__Brief__: Lines with the word "breadcrumb" are the answer; copy each of them from the data below.
[Material to process]
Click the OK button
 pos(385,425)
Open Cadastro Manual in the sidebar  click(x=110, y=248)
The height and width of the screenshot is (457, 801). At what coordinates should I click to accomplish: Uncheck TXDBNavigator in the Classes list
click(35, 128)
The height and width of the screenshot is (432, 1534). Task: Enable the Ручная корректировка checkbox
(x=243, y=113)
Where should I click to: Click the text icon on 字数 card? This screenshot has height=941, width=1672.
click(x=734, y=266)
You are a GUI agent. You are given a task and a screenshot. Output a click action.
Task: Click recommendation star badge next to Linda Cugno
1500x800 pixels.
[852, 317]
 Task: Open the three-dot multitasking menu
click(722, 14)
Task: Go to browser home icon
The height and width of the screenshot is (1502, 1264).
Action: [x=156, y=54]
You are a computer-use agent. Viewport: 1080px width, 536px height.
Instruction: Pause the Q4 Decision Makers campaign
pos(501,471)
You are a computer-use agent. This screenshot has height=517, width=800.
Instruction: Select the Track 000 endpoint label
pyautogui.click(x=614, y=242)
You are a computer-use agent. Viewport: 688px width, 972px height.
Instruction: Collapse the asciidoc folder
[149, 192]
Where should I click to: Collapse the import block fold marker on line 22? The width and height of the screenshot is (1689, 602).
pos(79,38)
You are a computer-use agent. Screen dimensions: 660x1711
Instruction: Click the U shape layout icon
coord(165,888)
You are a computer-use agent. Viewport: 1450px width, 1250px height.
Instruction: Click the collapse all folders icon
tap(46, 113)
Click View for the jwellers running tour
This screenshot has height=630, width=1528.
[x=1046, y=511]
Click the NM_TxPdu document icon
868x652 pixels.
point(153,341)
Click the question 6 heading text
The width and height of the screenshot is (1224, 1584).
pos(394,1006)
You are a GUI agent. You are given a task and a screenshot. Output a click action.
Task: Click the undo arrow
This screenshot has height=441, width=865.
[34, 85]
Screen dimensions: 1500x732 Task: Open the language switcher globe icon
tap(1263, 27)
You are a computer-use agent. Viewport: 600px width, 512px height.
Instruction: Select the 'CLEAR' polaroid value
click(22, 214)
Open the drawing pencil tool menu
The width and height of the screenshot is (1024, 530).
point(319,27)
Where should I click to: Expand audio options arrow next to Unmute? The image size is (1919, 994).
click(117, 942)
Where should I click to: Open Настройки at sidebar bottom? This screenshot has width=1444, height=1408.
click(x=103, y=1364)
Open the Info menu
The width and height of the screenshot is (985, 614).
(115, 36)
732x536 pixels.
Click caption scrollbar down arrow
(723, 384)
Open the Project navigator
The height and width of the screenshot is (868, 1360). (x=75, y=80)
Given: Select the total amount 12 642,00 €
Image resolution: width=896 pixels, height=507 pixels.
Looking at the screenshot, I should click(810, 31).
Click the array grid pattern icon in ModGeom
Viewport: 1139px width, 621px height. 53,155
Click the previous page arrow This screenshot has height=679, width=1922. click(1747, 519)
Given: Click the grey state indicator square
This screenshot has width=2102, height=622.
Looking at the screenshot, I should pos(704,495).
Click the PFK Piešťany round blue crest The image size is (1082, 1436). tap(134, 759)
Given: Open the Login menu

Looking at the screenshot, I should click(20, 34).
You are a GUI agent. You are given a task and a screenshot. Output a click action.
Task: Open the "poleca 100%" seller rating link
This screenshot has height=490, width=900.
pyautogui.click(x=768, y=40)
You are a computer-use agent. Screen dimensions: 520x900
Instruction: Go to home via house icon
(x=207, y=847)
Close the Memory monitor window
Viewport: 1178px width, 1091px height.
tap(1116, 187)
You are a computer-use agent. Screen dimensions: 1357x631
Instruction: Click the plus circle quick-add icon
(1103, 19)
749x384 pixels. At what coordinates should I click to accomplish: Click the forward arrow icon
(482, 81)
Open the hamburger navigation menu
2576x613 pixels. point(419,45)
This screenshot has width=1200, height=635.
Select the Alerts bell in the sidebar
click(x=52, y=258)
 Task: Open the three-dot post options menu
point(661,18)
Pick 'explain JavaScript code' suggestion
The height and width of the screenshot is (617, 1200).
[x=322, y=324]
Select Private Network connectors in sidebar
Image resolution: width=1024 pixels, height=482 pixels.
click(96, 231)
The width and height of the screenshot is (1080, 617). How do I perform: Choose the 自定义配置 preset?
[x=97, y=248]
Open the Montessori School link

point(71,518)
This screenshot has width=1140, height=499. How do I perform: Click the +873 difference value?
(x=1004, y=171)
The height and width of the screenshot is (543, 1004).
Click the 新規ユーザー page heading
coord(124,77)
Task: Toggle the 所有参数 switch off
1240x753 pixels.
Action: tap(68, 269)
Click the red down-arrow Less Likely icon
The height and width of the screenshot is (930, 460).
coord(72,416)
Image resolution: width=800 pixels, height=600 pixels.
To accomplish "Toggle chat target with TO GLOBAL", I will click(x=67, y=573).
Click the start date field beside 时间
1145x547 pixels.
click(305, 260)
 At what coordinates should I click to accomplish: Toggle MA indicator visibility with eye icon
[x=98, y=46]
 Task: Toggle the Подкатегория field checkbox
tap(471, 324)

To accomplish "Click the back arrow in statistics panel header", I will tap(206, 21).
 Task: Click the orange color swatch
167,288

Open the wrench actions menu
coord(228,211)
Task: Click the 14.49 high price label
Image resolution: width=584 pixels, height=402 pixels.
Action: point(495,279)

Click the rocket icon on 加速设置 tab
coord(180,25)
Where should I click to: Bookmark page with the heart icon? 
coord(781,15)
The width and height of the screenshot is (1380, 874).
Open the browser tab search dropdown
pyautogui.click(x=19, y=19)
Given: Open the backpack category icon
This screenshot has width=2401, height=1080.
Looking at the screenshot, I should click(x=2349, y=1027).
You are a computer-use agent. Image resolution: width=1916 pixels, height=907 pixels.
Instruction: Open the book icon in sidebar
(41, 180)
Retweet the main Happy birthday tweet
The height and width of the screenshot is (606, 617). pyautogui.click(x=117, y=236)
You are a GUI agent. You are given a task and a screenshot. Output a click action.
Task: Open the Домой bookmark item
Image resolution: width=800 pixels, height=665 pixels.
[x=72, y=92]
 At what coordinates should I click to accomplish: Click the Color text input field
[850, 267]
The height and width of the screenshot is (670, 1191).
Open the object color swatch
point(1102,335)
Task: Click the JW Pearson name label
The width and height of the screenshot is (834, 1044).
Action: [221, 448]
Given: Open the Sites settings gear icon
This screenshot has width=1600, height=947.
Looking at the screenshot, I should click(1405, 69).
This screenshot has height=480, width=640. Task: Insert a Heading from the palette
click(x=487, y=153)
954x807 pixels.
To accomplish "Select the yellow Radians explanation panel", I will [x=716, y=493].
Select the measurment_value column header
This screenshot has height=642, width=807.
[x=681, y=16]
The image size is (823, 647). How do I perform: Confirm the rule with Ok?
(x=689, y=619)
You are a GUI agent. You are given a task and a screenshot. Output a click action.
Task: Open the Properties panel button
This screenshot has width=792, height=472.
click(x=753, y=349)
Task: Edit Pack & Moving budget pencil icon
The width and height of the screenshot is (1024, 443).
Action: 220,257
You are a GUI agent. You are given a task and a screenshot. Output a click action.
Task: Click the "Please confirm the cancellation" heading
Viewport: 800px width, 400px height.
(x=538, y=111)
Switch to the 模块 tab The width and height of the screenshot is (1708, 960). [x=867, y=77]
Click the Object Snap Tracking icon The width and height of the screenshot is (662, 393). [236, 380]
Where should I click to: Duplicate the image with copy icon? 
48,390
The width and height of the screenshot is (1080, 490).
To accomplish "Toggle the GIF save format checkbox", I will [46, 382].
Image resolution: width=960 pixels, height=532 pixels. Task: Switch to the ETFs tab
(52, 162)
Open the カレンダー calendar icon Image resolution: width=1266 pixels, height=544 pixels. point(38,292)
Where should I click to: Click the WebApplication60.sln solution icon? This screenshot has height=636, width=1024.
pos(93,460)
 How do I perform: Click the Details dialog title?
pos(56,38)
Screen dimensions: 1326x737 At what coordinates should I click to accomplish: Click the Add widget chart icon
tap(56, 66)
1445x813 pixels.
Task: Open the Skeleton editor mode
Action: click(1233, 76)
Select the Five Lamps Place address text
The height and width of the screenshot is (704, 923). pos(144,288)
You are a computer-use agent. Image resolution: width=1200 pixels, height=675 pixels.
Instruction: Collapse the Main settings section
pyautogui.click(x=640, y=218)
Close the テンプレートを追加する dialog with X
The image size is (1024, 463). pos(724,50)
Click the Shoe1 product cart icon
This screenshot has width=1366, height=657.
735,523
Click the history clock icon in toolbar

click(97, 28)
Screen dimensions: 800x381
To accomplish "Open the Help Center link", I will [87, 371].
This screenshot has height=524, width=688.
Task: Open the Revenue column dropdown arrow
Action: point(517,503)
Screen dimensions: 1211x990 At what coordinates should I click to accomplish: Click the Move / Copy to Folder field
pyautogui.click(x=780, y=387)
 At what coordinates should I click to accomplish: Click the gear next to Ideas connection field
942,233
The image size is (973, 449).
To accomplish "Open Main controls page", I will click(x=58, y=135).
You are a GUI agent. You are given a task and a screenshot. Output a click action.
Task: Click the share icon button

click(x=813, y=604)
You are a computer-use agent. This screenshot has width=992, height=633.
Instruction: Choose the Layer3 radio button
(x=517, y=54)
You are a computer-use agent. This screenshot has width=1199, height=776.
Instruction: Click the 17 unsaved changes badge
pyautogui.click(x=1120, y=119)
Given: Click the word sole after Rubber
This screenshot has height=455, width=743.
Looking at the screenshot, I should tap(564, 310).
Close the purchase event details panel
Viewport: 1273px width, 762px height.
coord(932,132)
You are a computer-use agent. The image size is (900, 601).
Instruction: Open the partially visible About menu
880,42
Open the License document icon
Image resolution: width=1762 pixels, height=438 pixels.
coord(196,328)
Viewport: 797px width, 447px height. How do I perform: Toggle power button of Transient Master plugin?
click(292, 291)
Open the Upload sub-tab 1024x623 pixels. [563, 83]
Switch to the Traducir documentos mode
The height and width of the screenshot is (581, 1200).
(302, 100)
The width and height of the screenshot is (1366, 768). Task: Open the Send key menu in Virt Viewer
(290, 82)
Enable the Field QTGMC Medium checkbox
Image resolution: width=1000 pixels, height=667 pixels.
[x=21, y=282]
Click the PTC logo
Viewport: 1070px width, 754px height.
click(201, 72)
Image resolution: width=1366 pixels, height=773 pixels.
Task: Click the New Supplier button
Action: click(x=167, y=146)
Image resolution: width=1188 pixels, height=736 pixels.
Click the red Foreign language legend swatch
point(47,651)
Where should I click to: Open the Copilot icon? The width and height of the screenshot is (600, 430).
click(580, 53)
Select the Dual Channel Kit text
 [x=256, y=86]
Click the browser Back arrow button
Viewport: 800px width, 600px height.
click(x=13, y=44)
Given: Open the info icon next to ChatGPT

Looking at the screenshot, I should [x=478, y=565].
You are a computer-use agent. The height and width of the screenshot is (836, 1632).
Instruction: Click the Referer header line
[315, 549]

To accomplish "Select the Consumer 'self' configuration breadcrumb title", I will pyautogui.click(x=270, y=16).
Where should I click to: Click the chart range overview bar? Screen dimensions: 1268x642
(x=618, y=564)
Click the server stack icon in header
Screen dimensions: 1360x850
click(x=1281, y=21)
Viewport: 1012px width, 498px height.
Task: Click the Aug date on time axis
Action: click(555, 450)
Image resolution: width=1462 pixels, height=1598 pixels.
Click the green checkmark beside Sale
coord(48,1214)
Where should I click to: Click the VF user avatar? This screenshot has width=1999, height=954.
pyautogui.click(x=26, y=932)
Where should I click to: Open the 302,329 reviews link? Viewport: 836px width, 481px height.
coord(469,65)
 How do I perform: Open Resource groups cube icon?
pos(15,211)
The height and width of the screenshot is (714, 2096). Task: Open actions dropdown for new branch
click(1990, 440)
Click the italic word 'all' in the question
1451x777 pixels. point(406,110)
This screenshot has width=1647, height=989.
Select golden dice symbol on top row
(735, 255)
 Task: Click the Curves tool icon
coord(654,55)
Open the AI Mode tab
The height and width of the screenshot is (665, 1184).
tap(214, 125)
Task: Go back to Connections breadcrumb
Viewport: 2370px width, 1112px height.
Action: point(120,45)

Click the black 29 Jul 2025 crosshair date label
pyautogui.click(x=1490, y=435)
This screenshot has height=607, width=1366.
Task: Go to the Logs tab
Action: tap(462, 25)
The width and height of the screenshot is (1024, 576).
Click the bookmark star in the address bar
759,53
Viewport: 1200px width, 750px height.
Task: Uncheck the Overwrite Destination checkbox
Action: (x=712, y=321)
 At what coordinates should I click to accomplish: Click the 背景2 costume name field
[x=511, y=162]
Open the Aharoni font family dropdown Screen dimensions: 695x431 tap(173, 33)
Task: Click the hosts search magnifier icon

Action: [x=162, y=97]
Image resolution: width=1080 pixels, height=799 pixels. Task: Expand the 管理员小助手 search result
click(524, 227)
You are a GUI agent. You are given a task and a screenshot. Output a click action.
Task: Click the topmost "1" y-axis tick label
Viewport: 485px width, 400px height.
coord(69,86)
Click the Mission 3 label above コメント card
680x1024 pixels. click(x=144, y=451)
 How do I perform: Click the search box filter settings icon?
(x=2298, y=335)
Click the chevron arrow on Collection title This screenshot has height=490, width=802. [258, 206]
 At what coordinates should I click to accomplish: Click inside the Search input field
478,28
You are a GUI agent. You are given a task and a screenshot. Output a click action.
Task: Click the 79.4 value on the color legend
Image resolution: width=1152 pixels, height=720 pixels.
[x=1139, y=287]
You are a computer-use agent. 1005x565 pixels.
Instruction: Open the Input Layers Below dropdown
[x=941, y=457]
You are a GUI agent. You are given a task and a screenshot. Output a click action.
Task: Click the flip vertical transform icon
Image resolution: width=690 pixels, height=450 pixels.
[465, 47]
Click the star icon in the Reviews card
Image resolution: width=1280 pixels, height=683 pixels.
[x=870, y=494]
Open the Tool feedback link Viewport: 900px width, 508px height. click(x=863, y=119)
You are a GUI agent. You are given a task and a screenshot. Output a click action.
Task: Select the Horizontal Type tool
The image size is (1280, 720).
[/Material to process]
__Output__:
To accomplish "Select the Consumer 'self' configuration breadcrumb title", I will pyautogui.click(x=270, y=16).
Task: Go back to Connections breadcrumb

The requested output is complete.